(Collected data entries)
---------------

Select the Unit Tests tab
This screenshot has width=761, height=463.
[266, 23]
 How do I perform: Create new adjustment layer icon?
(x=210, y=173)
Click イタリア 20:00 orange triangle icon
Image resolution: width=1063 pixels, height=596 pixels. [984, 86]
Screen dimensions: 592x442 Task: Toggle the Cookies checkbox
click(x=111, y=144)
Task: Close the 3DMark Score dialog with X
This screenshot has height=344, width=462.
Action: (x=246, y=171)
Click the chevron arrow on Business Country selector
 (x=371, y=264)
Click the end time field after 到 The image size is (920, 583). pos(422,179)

---------------

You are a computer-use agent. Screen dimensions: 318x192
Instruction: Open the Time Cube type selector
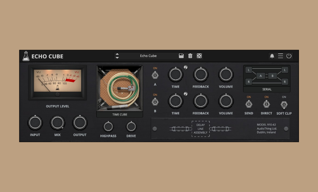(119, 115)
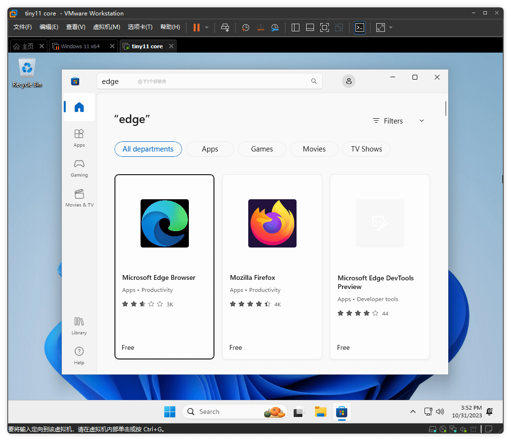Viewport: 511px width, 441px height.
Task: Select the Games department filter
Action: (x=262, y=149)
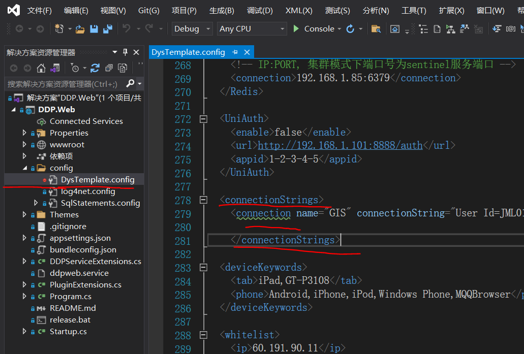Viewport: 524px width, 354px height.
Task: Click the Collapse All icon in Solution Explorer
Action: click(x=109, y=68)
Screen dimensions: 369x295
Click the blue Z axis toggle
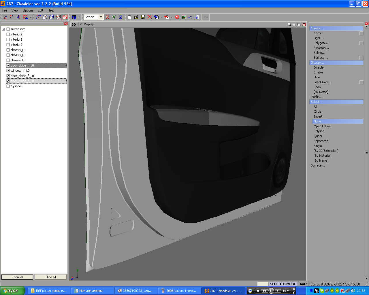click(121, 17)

---------------

**Work order**
Print exactly the lines above from the one with "Select the Unit Tests tab" to the one with "Click the end", including both.

**Exercise response**
Select the Unit Tests tab
This screenshot has width=761, height=463.
[266, 23]
 How do I perform: Create new adjustment layer icon?
(x=210, y=173)
Click イタリア 20:00 orange triangle icon
Image resolution: width=1063 pixels, height=596 pixels. [984, 86]
Screen dimensions: 592x442 Task: Toggle the Cookies checkbox
click(x=111, y=144)
Task: Close the 3DMark Score dialog with X
This screenshot has height=344, width=462.
Action: (x=246, y=171)
Click the chevron arrow on Business Country selector
 (x=371, y=264)
Click the end time field after 到 The image size is (920, 583). pos(422,179)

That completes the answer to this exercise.